Collection entries

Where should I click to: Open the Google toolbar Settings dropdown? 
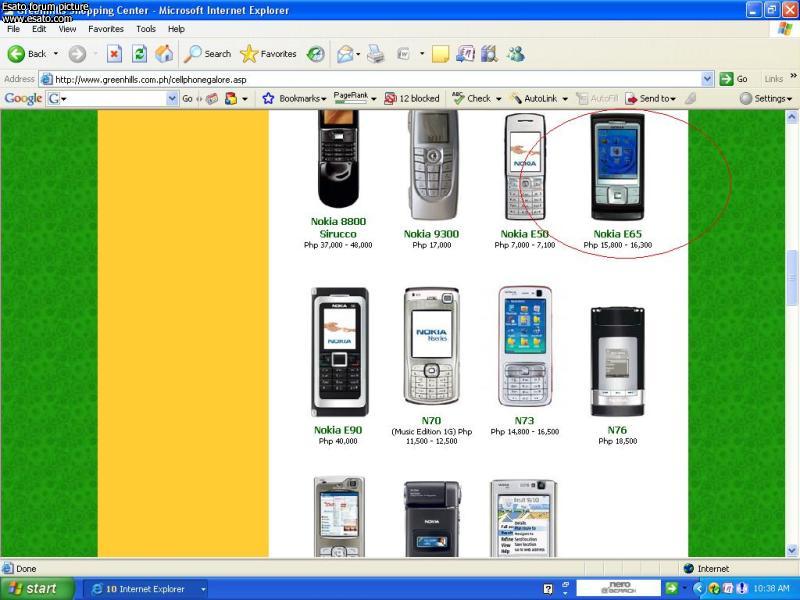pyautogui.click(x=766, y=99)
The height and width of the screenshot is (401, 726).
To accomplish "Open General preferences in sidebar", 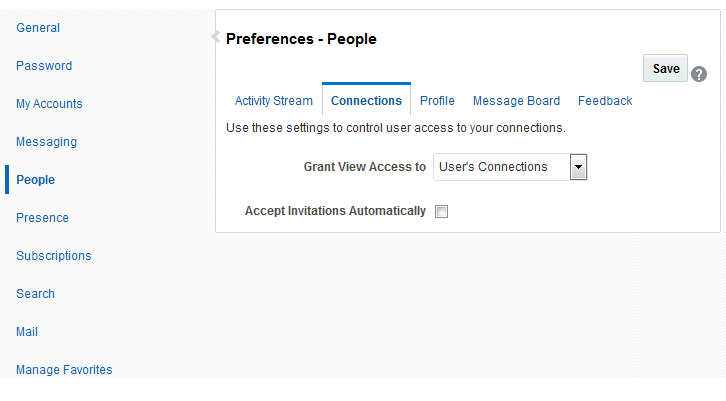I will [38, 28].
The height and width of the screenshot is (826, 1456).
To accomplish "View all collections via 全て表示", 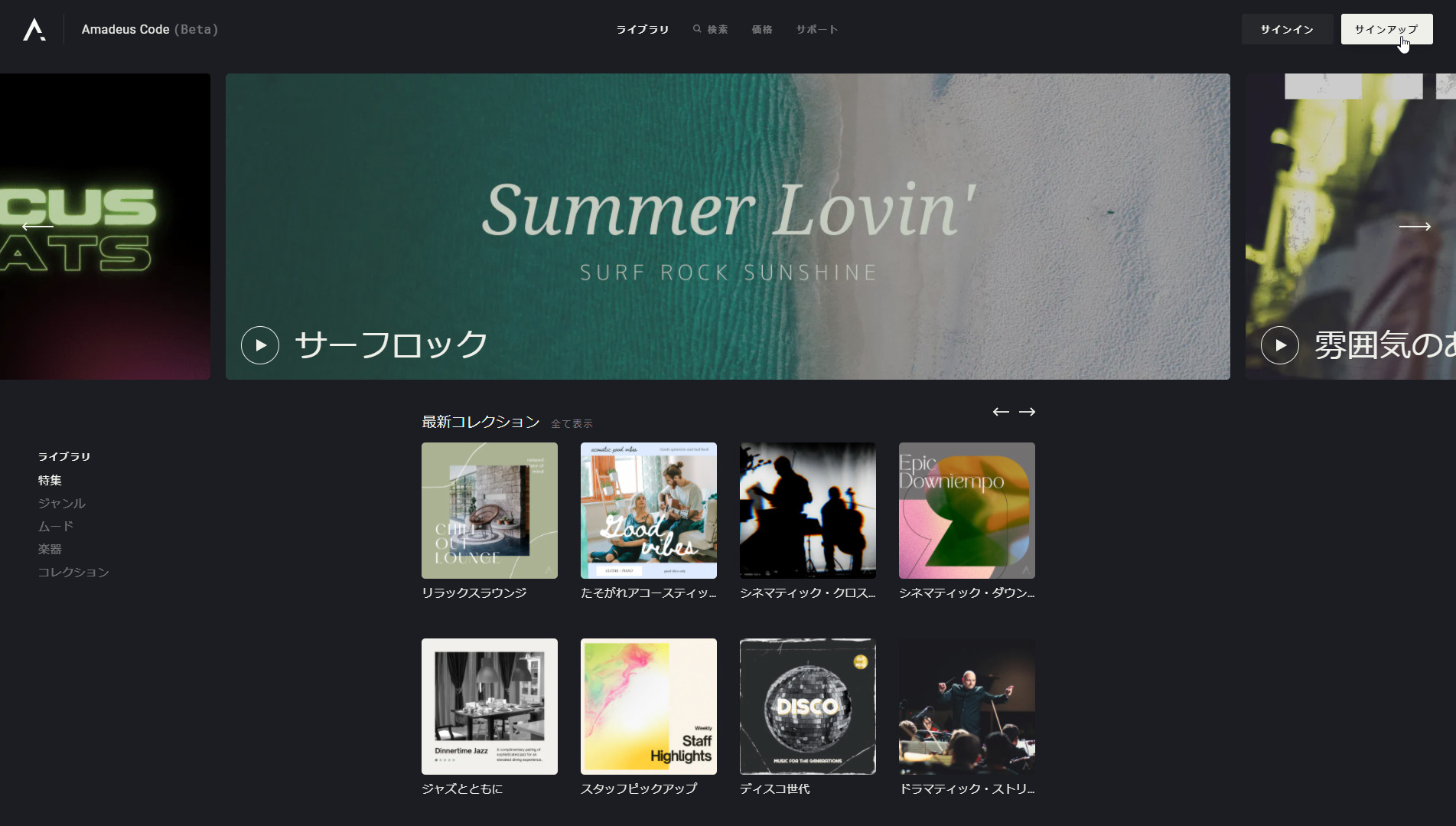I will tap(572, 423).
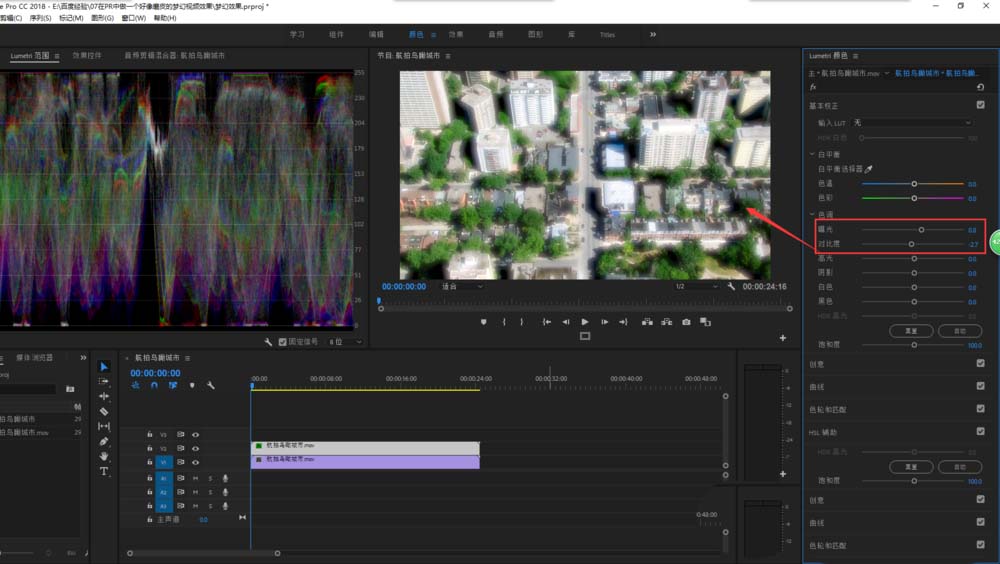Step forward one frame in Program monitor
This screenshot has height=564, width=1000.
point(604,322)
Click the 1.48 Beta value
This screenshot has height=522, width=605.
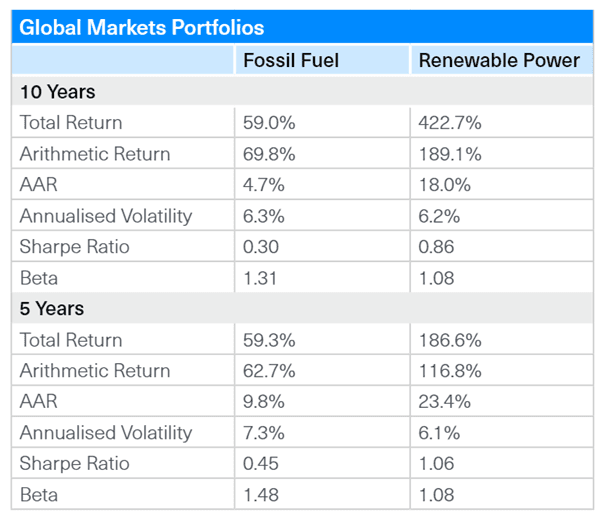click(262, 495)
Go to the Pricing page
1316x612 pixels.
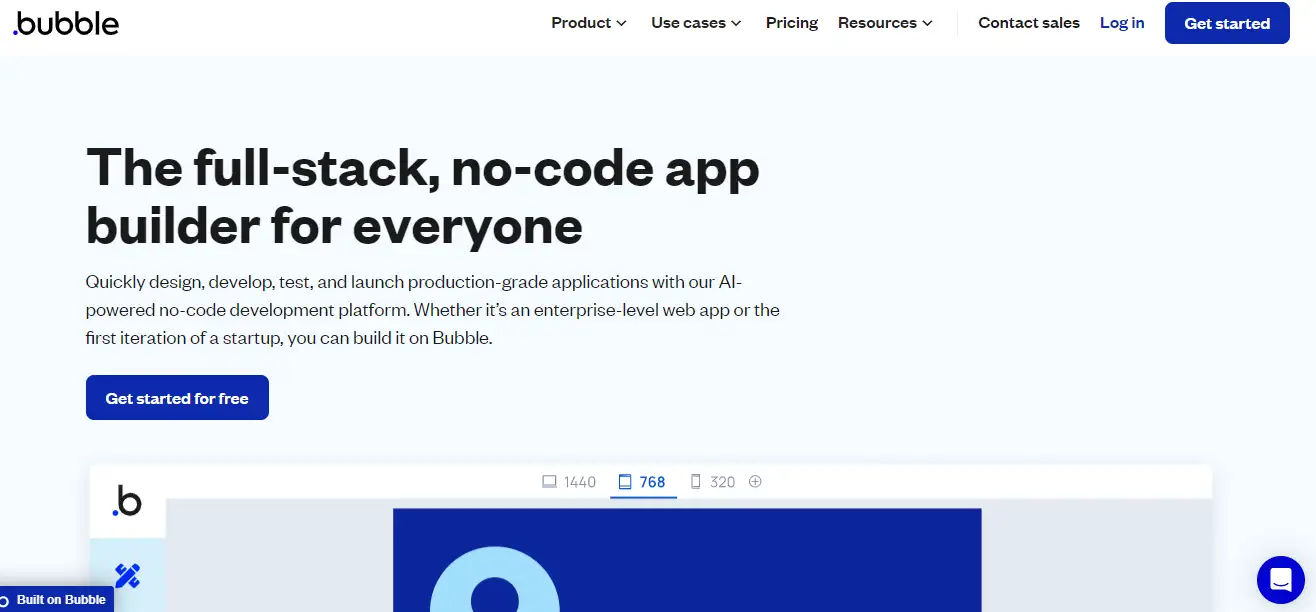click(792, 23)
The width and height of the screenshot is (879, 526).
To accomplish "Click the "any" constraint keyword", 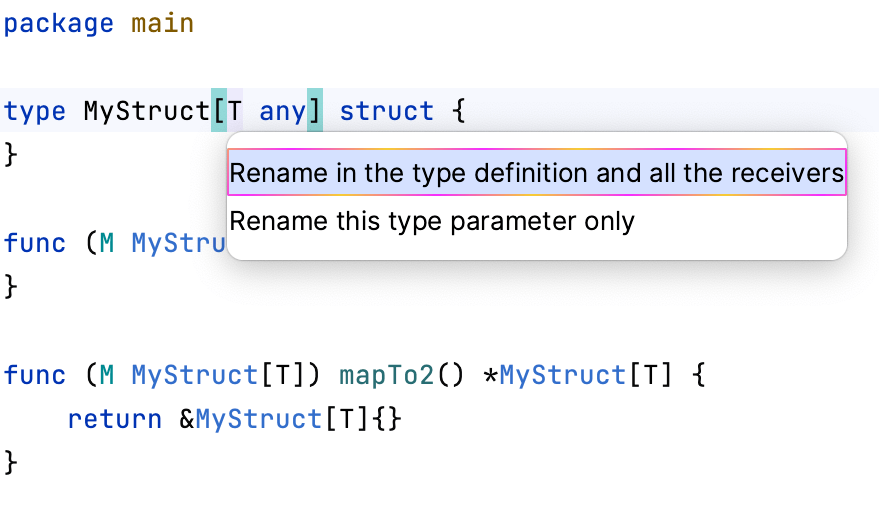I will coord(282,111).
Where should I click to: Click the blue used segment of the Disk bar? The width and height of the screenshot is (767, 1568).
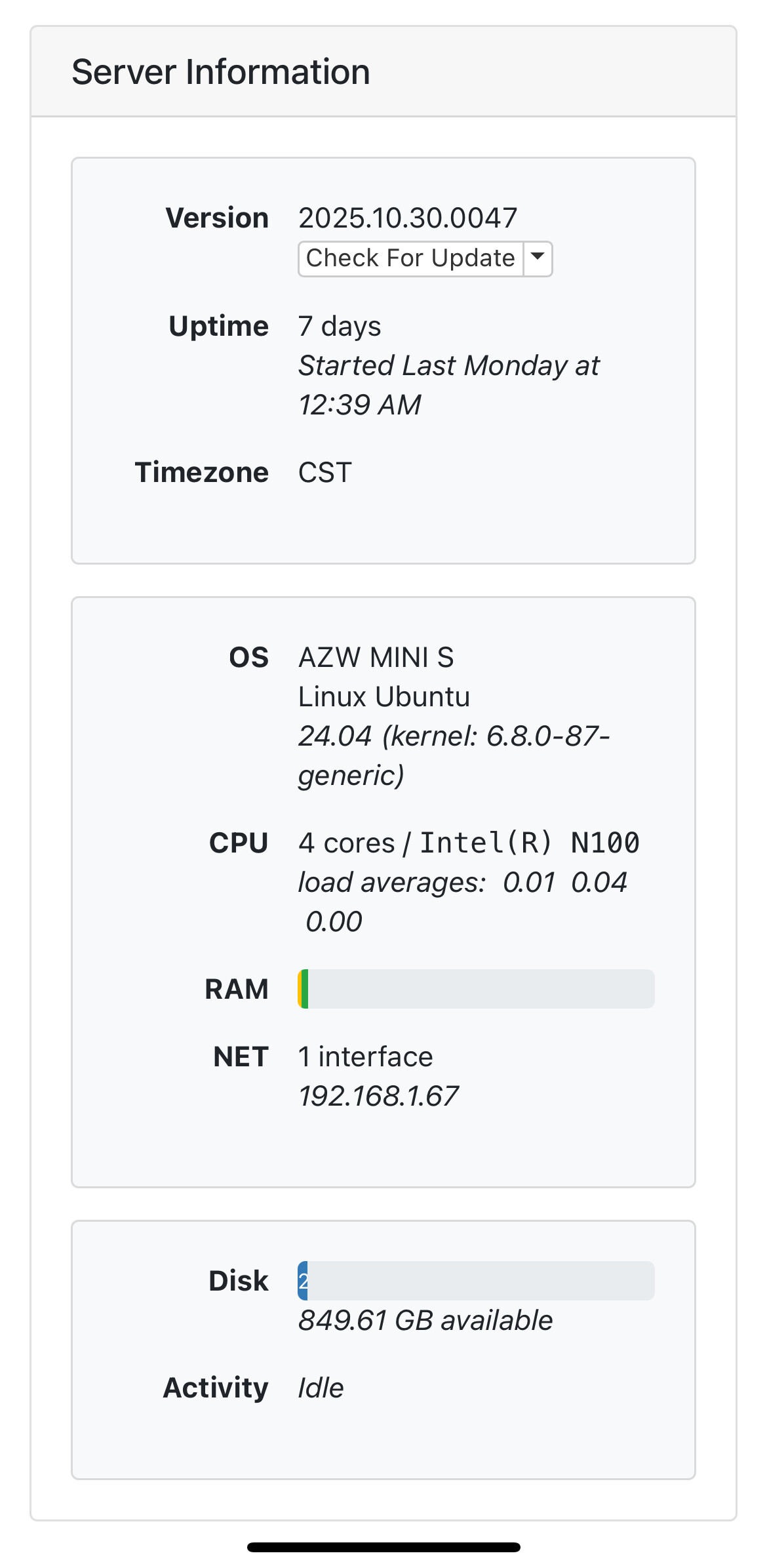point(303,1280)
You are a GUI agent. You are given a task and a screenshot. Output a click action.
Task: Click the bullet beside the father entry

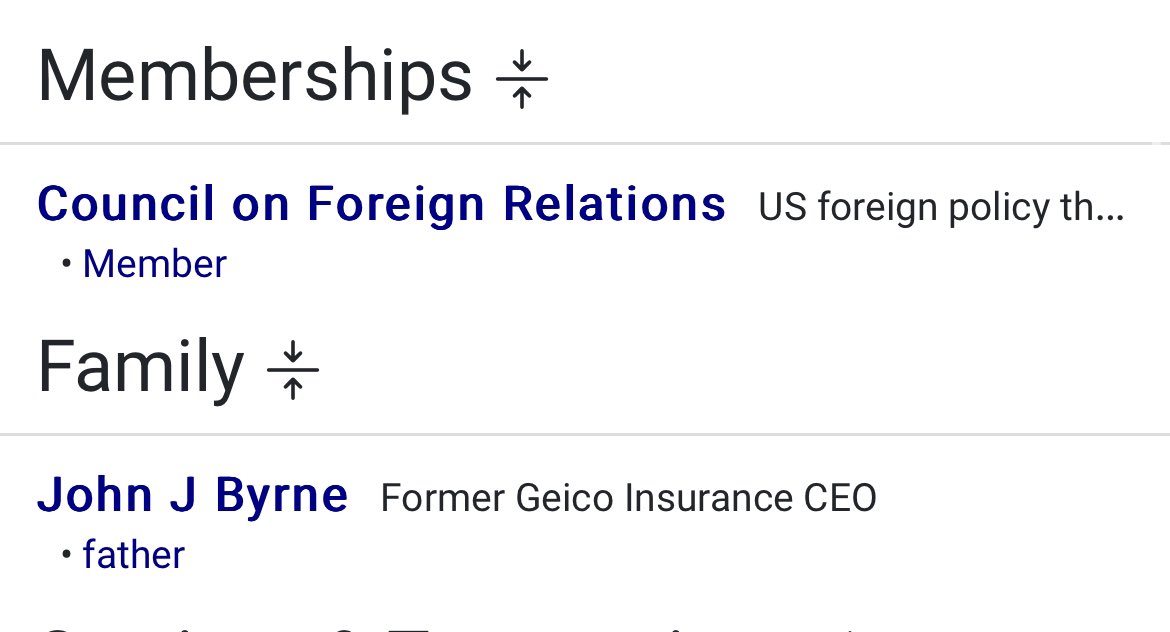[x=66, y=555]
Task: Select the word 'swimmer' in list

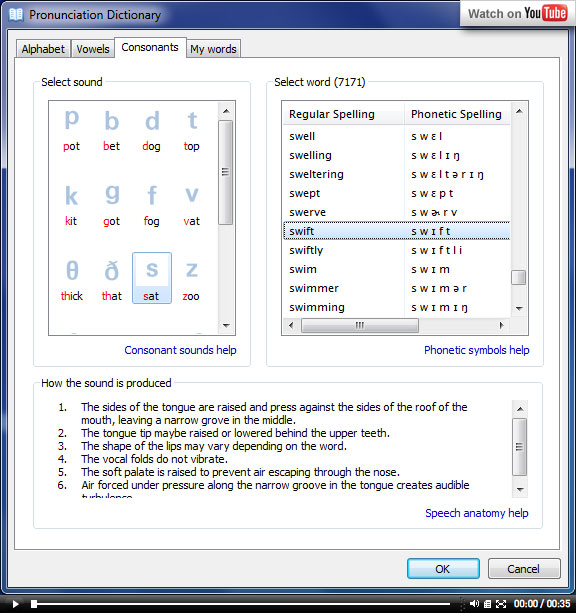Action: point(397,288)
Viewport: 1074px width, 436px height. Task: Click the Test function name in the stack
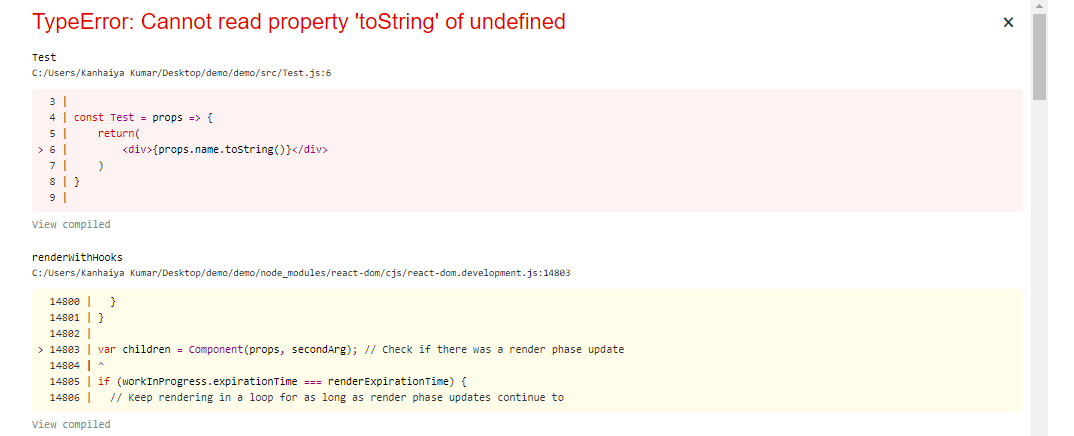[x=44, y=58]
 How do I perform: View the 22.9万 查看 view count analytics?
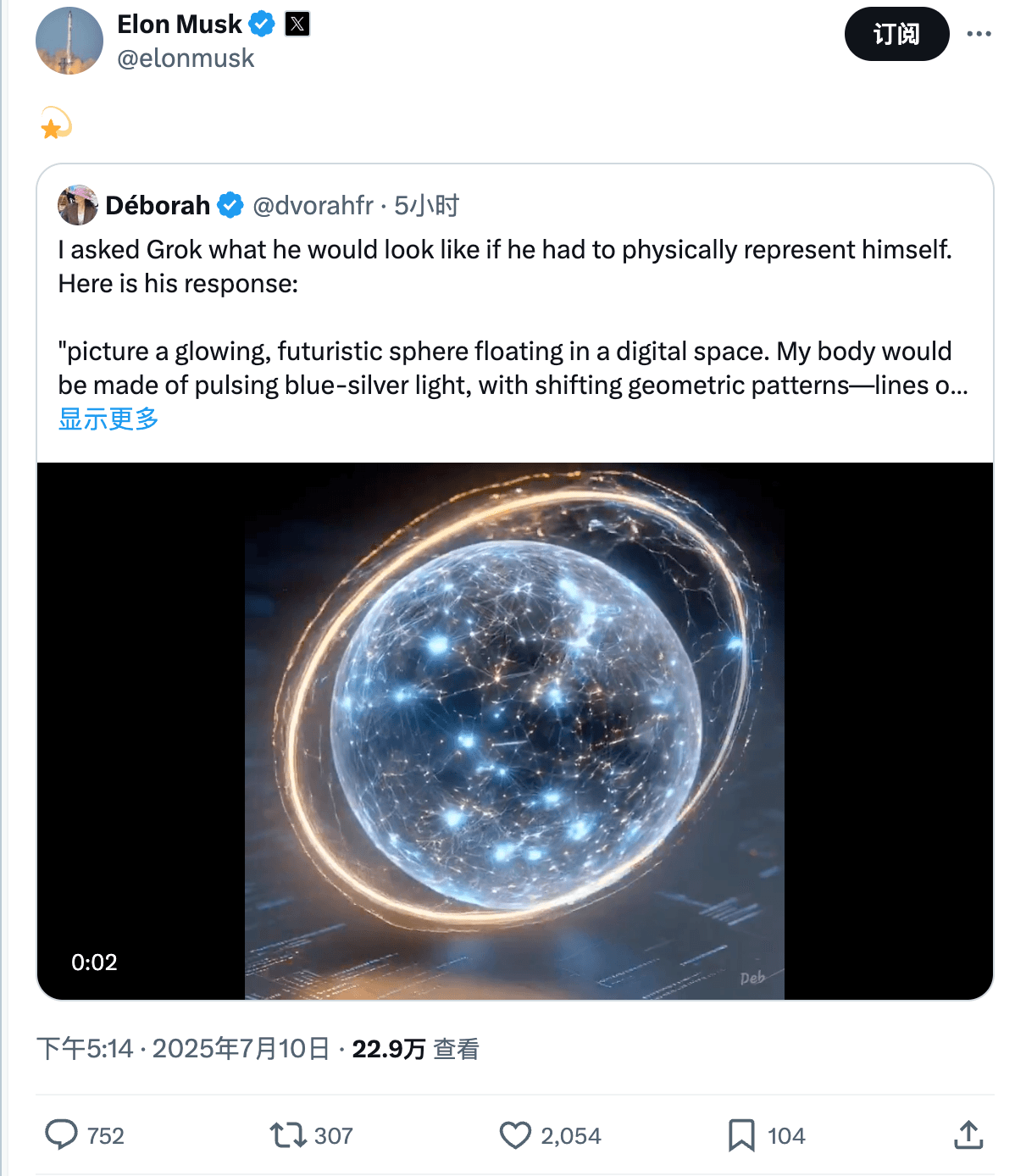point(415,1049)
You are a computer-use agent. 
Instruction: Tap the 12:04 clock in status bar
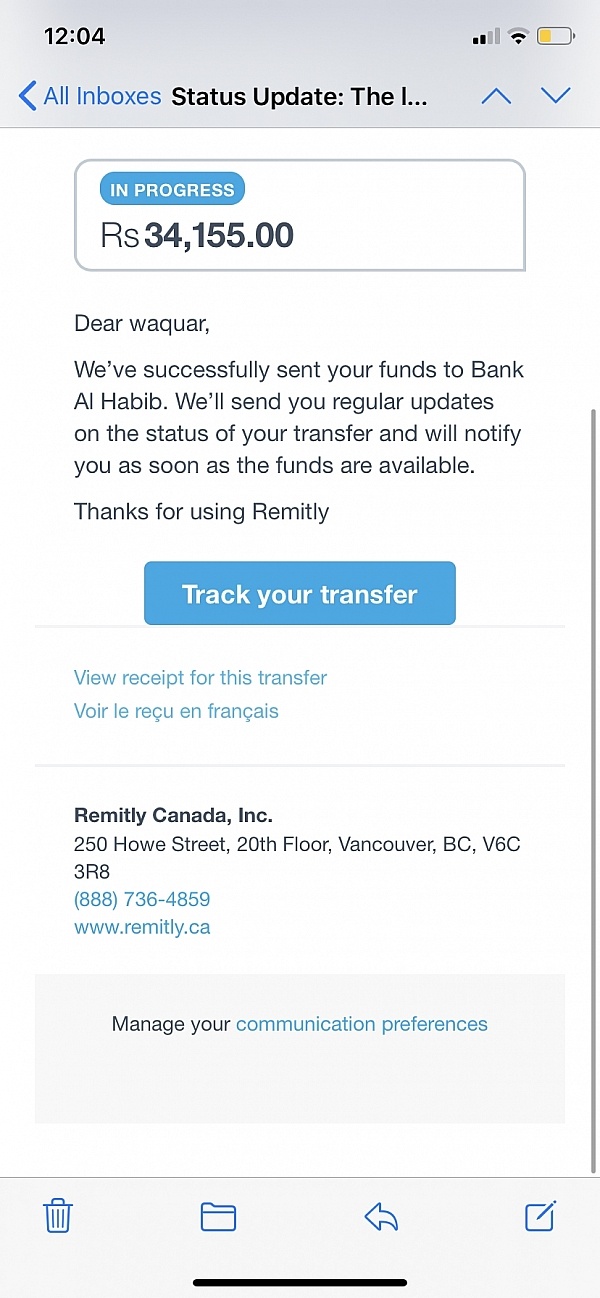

● **Required action**
When you reach the line with "Viewport: 1074px width, 436px" in the entries above, start copying, and go on word for word to the last line; skip any picture.

● **Reply**
Viewport: 1074px width, 436px height. Task: Click the Test function name in the stack
[x=44, y=58]
 How do I perform: View the 22.9万 查看 view count analytics?
point(415,1049)
You are a computer-use agent. 
Instruction: Tap the 12:04 clock in status bar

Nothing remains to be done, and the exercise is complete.